Exactly the lines from the one containing "Given: Select the IfcColumn [2] tree item" through the final line of the data below, with pictures omitted, make up the answer.

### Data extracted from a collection
++++
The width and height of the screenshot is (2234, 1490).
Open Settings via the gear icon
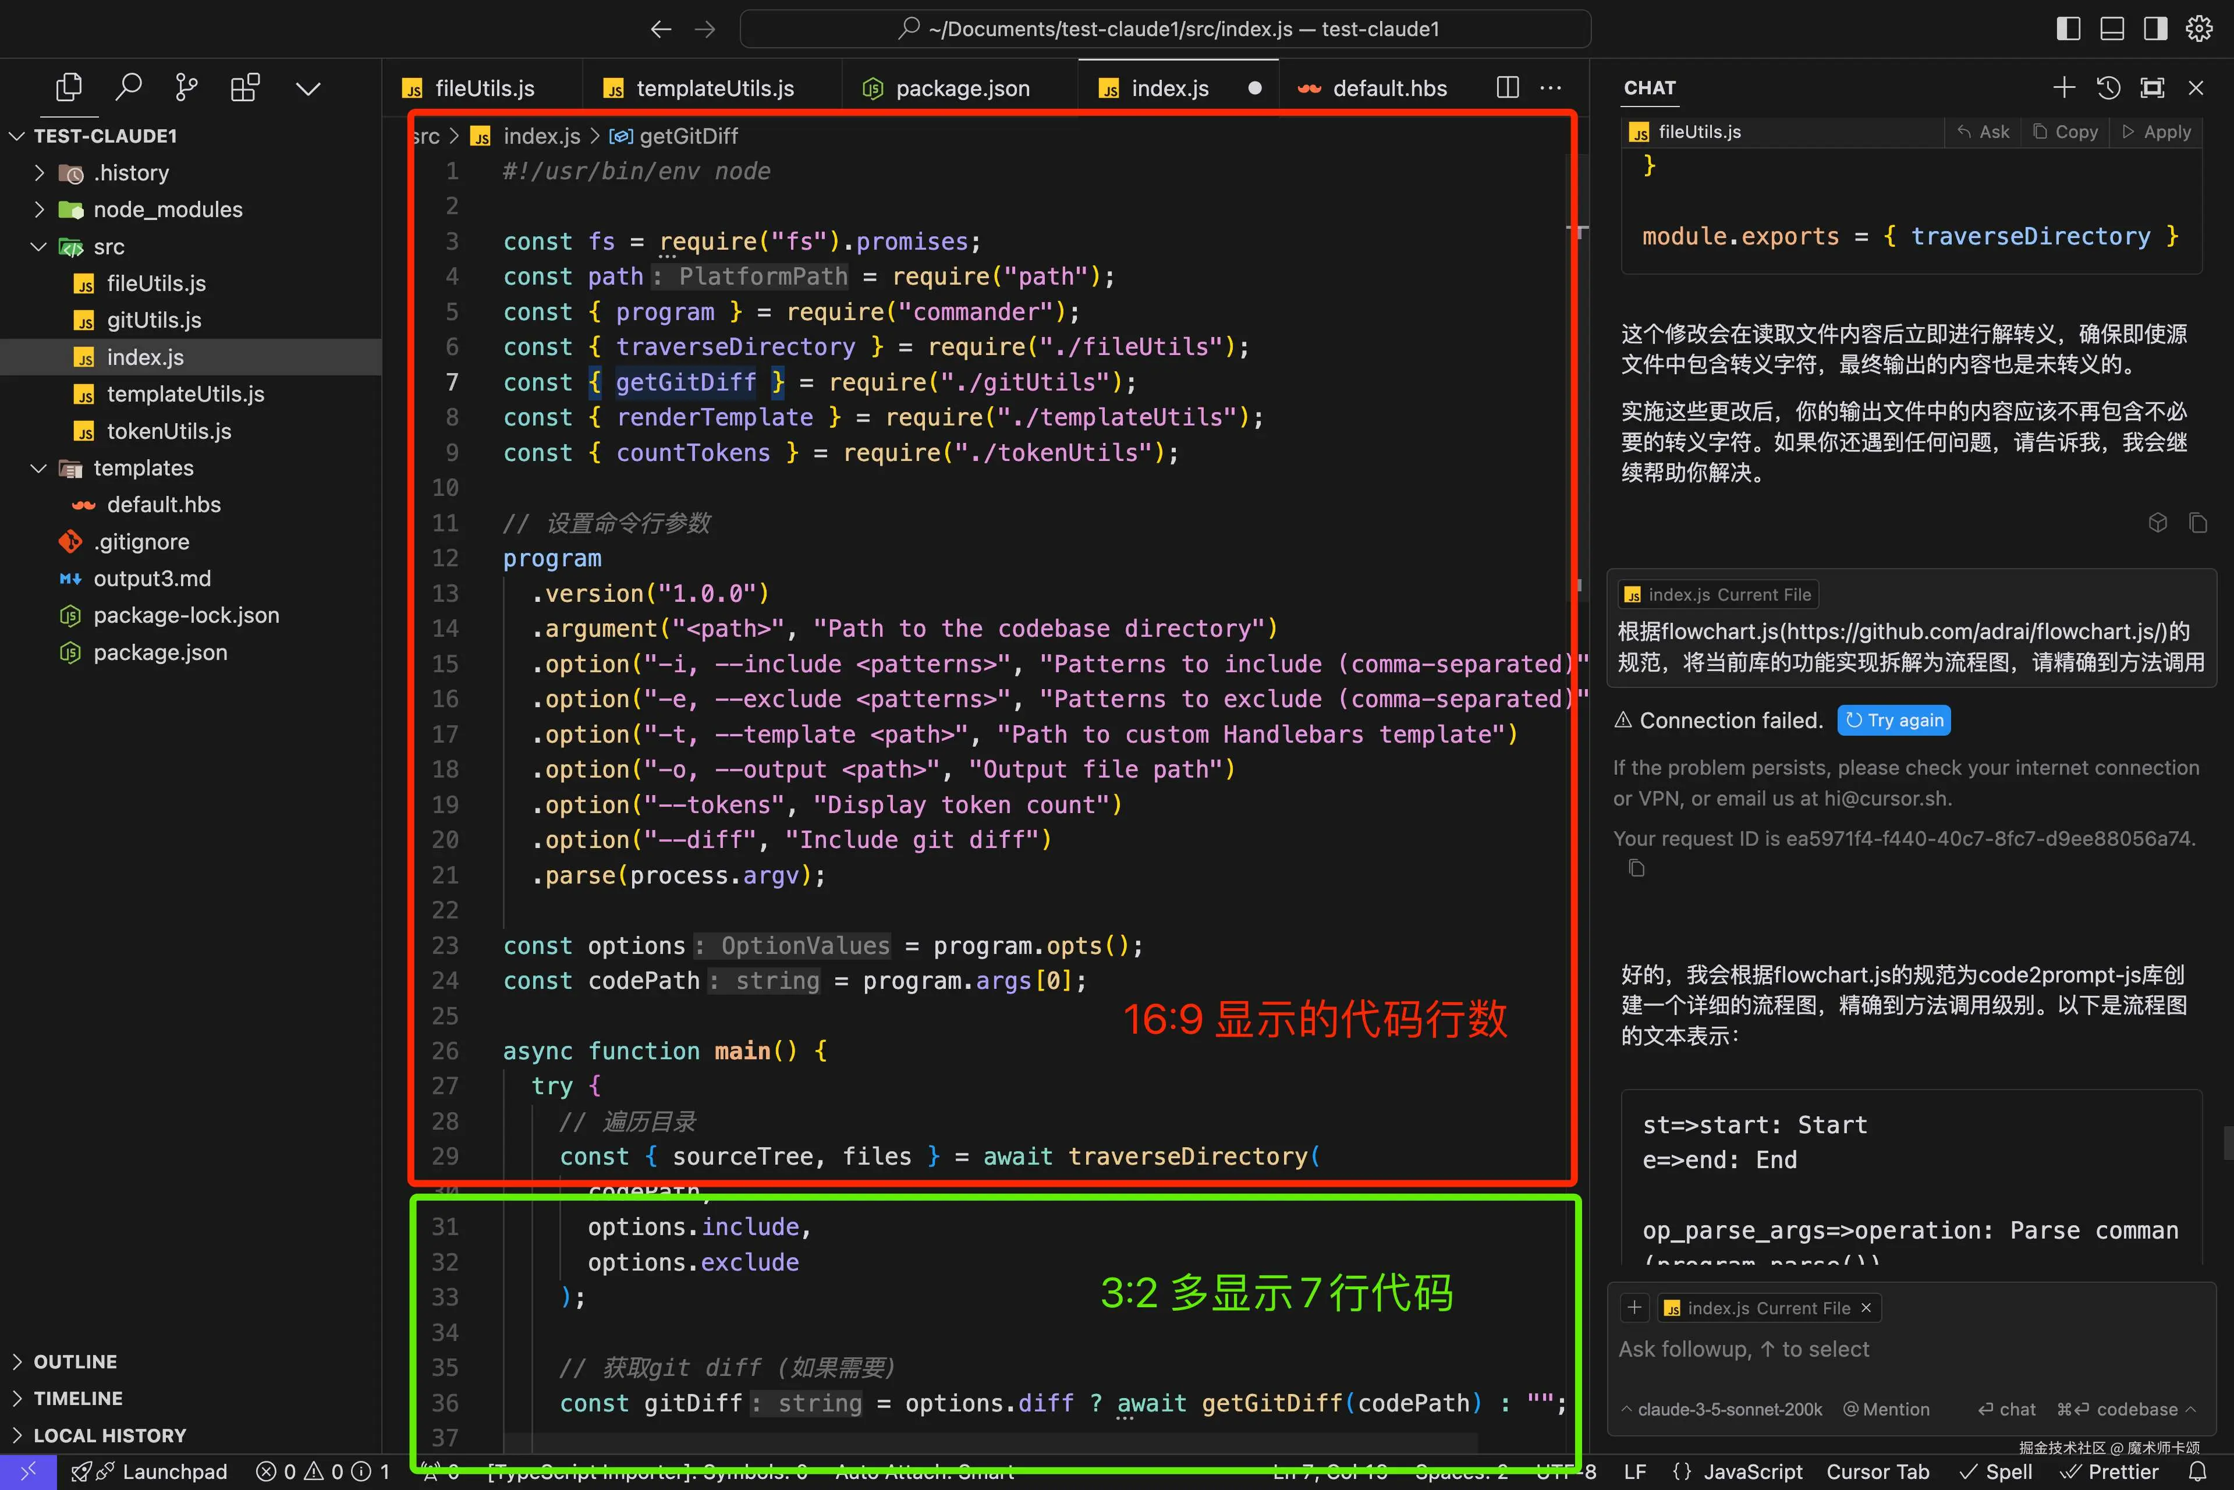(x=2199, y=29)
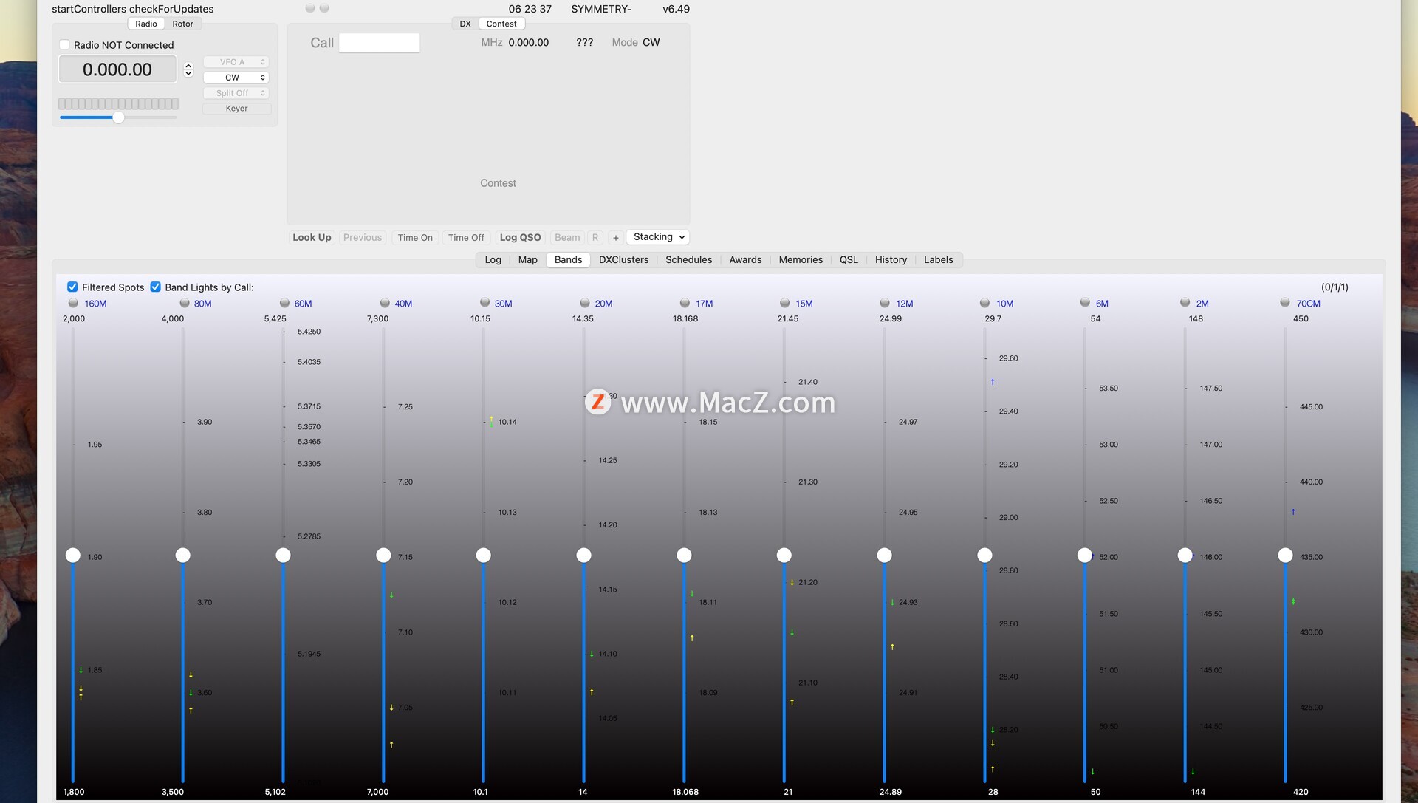
Task: Open the VFO A dropdown
Action: click(x=236, y=62)
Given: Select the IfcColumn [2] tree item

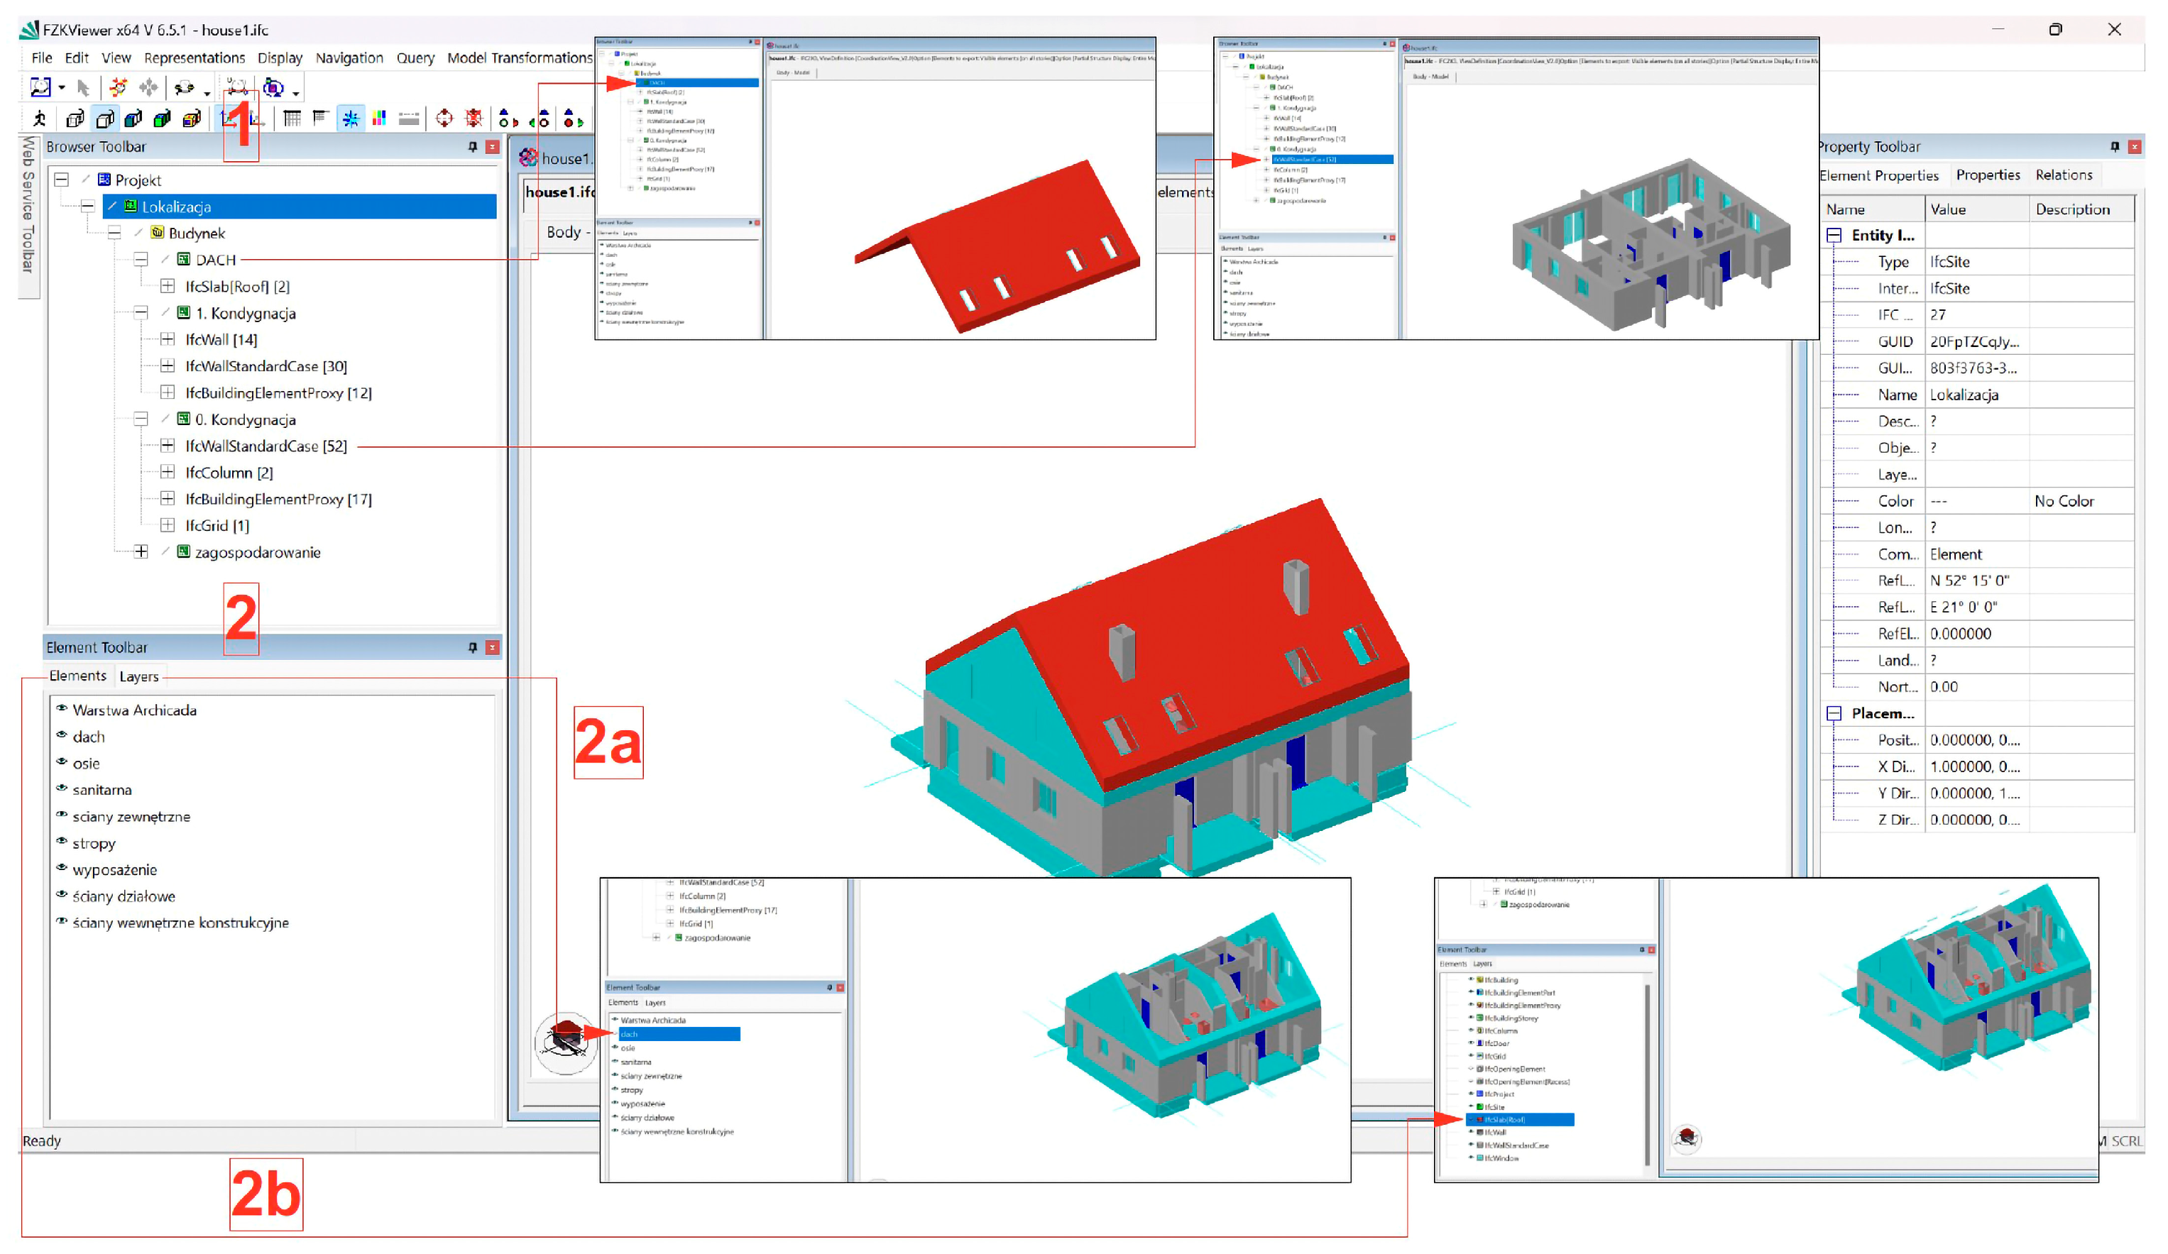Looking at the screenshot, I should (229, 473).
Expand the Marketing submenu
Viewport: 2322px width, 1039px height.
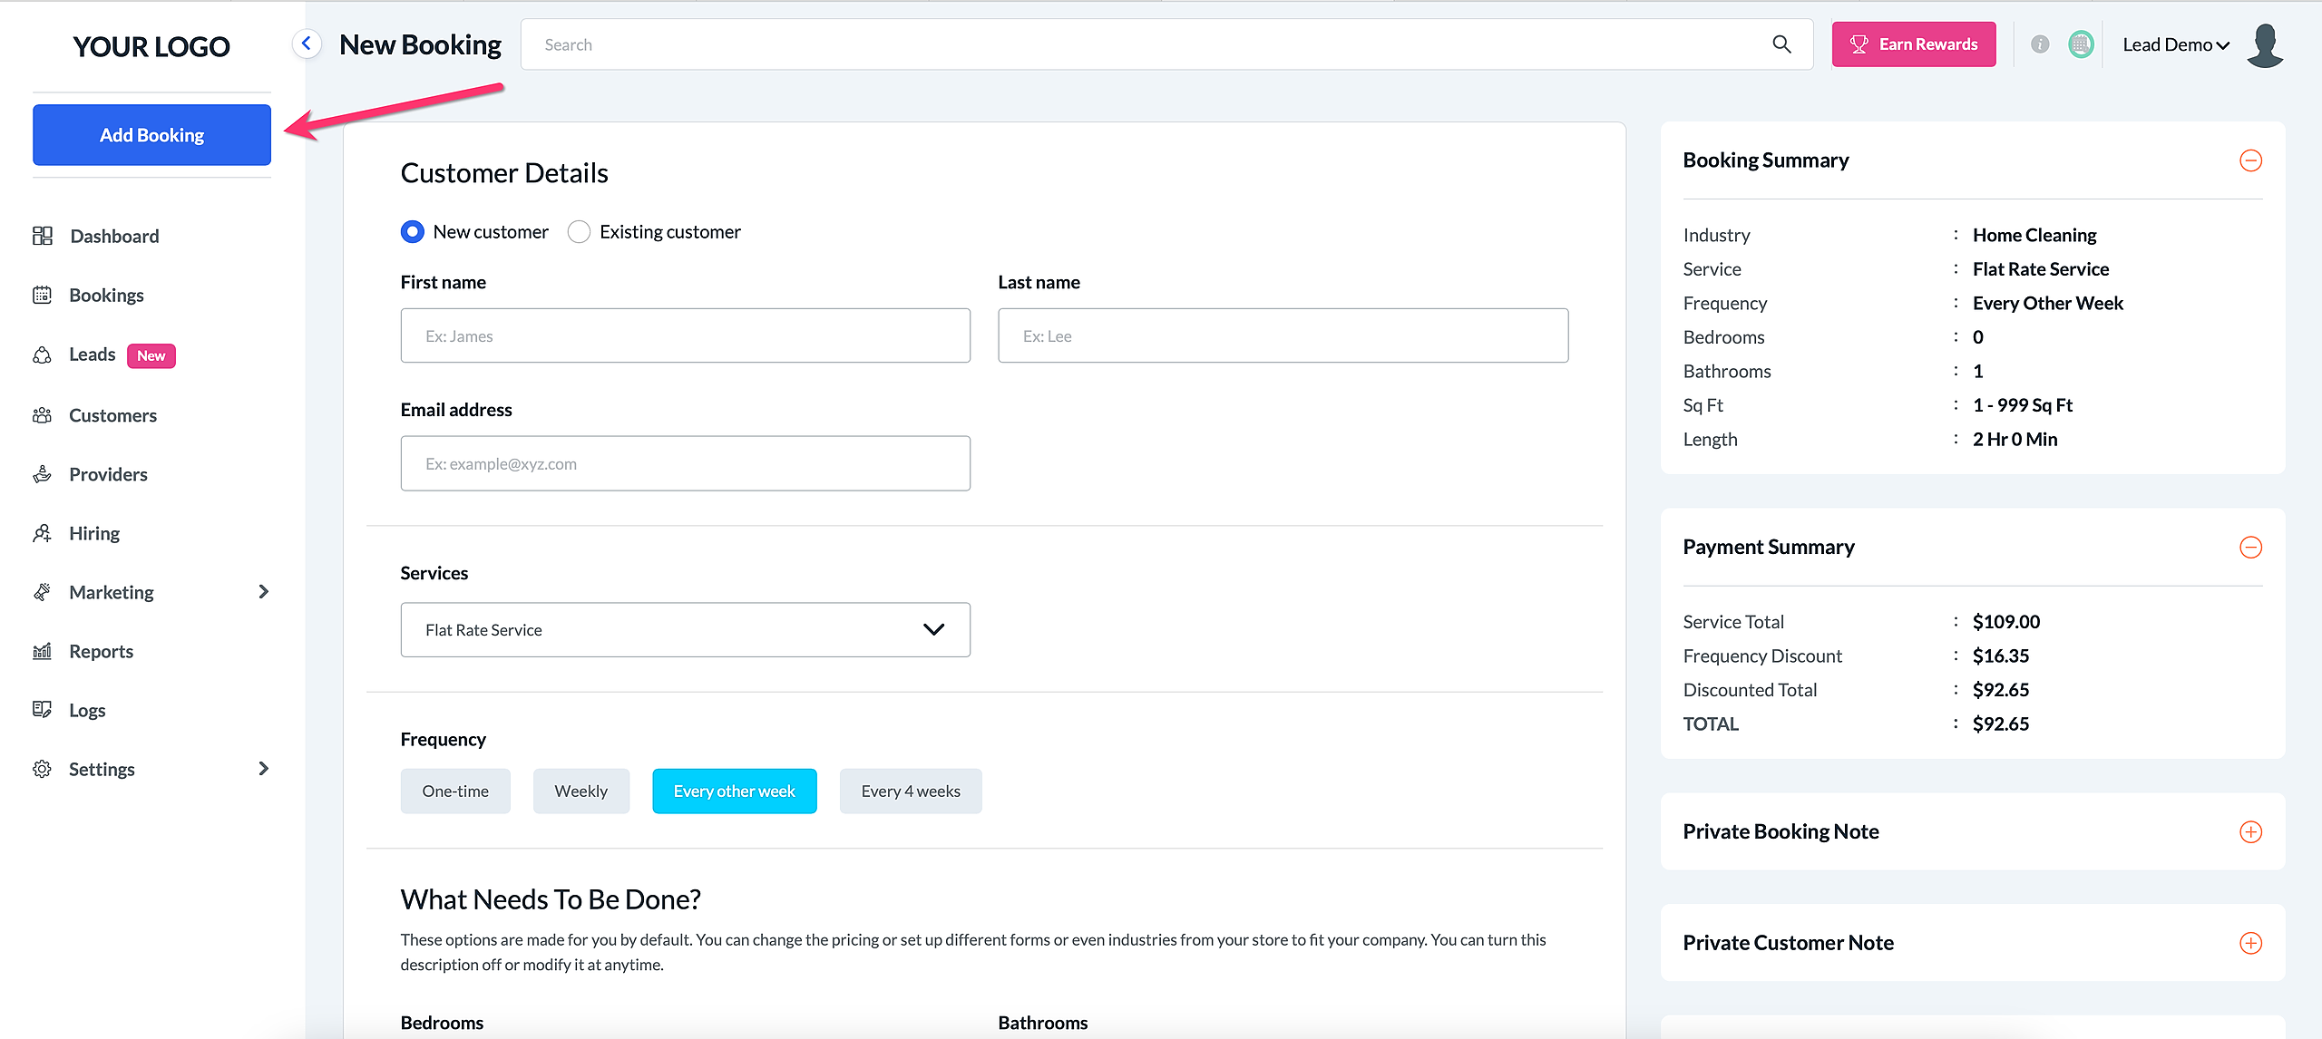[x=263, y=592]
++++
### TASK RESPONSE
Given: Select the IfcColumn [2] tree item

Looking at the screenshot, I should (229, 473).
Expand the Marketing submenu
Viewport: 2322px width, 1039px height.
[x=263, y=592]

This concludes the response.